I can’t think of an implementation of inspect.get_annotations that could support HYBRID format where we don’t essentially get FORWARDREF format for free. Even if in the future we stored the annotation strings from the source code in the .pyc file somewhere, and so STRING format was produced in a completely different way, we’d still need to support HYBRID format, which means we’d still have all the code needed to support FORWARDREF format too. So, as long as we have to permanently support all the functionality to support this format, we might as do the small amount of extra work to give it to the users, right?

I admit I haven’t come up with a convincing use case for it. The closest I get to a use case is, “it’s more consistent than HYBRID, but the values are evaluatable unlike STRING, and that seems like it could be useful.” But that’s pretty thin. So I’m not actually proposing adding it to PEP 649, per se. I included the proposal here so we could discuss it. There’ll be a poll about this at the end–should we add FORWARDREF or not? In particular, if you have a good use case for FORWARDREF format, please speak up!

For the rest of the document, I’ll describe FORWARDREF as if it’s an accepted part of the proposal. But to be clear: you shouldn’t interpret that as me trying to drum up support for it. I don’t really care whether we keep or reject FORWARDREF; I just want to do the right thing for Python users. If the community doesn’t want or need it, let’s reject it–that’s fine by me. I mean, hey, that reduces my workload! If only very slightly.

Now that I’ve introduced FORWARDREF format, let me stipulate that these formats will be defined as integer values, specifically:

VALUE=1
HYBRID=2
FORWARDREF=3
STRING=4

They won’t be Enum values, or strings, or instances of a custom class, etc.

The values are also guaranteed to be contiguous, and the inspect module will have attributes representing the minimum and maximum format values:

FORMAT_MIN = VALUE
FORMAT_MAX = STRING

This should prove useful for code working with different formats–more on this very soon.

Fifth, I previously asked the question: should __compute_annotations__ be a public or private API? Nearly all respondents said it should be private, at least for now. Since then I’ve realized __compute_annotations__ must be a public API, and for a very good reason: functools.partial, attrs, dataclasses, etc. Any code that wraps an existing class or function, returning a new object with the same or modified annotations, and which wants to support HYBRID, FORWARDREF, or STRING format, will have to write its own __compute_annotations__. And since you can write such code in pure Python, we need to support this API from Python.

Here’s where it gets a little messy. If we simply declared __compute_annotations__ to be a public API, and otherwise kept the API and implementation the same as previously proposed, third party implementations of __compute_annotations__ would be maddening to write in Python. This is because of the “fake globals” runtime environment that make HYBRID, FORWARDREF, and STRING formats possible. When run in this environment, these third-party __compute_annotations__ functions couldn’t do any real work–because any global symbol they referenced would be replaced with a “stringizer”! They couldn’t evaluate global values, call functions in global modules, etc. All their globals would be fakes.

Now, they could sidestep this by smuggling in the globals they need as default parameters:

def __compute_annotations__(self, inspect=inspect):
    ...

Or they could do their work in a different method. Only the top-level call, the __compute_annotations__ call itself, runs in the “fake globals” runtime environment. They could call a different method through self, which would be a real value (because it’s an argument), and that function wouldn’t run in a “fake globals” runtime environment:

def __compute_annotations__(self):
    return self.actual_compute_annotations()

Text and element pointing rows:
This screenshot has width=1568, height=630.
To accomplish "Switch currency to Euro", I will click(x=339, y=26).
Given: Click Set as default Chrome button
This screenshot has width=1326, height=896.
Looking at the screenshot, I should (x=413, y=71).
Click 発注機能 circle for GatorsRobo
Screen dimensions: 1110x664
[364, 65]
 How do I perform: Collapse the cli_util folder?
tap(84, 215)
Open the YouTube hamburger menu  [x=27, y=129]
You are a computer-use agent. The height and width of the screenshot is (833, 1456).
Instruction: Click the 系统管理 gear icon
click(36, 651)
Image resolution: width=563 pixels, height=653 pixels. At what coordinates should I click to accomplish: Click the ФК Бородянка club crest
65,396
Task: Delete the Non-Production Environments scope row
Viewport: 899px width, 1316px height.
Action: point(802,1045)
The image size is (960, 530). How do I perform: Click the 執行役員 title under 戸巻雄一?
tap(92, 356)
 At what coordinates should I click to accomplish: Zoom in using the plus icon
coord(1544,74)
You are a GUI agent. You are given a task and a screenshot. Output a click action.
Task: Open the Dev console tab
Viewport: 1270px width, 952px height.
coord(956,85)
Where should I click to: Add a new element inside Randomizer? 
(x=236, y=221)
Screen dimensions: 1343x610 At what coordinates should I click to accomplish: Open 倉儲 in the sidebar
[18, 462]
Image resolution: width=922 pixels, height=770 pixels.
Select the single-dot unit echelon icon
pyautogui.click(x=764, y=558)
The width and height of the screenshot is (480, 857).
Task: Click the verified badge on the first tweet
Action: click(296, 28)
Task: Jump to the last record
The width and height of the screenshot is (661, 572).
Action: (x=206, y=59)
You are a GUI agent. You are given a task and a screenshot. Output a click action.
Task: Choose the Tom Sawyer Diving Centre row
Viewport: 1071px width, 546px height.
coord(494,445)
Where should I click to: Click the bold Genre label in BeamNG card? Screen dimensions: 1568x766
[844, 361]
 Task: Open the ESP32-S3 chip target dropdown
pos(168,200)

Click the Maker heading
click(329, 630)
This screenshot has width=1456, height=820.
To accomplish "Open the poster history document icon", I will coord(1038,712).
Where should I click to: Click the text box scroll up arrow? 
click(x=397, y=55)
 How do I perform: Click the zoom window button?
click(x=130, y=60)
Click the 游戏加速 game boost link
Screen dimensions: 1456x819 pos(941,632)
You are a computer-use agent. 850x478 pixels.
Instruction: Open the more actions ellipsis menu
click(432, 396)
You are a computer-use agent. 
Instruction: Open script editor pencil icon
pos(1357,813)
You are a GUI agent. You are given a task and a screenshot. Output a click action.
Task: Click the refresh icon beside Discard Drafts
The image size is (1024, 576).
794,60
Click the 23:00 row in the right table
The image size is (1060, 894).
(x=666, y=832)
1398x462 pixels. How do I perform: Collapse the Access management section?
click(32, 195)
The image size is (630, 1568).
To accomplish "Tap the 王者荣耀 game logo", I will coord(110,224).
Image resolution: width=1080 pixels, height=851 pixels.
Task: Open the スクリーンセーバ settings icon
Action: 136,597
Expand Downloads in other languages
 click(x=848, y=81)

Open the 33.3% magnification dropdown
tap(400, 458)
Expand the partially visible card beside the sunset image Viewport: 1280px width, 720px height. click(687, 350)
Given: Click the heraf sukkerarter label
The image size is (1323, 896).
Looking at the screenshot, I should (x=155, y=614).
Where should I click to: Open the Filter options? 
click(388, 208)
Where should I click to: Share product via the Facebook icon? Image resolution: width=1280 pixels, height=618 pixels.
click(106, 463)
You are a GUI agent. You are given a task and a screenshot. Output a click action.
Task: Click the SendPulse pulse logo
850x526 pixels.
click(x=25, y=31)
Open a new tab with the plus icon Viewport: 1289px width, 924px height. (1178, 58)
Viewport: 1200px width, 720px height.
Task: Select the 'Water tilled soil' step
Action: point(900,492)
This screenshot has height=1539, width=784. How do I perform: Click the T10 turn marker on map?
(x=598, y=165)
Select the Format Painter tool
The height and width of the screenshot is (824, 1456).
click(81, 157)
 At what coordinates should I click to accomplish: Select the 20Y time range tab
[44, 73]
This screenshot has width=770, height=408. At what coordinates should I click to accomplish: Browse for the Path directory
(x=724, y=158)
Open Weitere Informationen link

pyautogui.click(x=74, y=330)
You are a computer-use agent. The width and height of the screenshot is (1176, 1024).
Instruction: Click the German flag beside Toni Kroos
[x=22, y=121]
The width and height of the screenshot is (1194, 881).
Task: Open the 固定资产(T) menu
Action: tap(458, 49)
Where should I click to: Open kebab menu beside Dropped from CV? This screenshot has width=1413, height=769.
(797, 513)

PROBLEM REQUIREMENTS → Reproduce the passage on annotation formats word for word, from "For the rest" up to and including "only very slightly.".

SOLUTION TO THE EXERCISE →
For the rest of the document, I’ll describe FORWARDREF as if it’s an accepted part of the proposal. But to be clear: you shouldn’t interpret that as me trying to drum up support for it. I don’t really care whether we keep or reject FORWARDREF; I just want to do the right thing for Python users. If the community doesn’t want or need it, let’s reject it–that’s fine by me. I mean, hey, that reduces my workload! If only very slightly.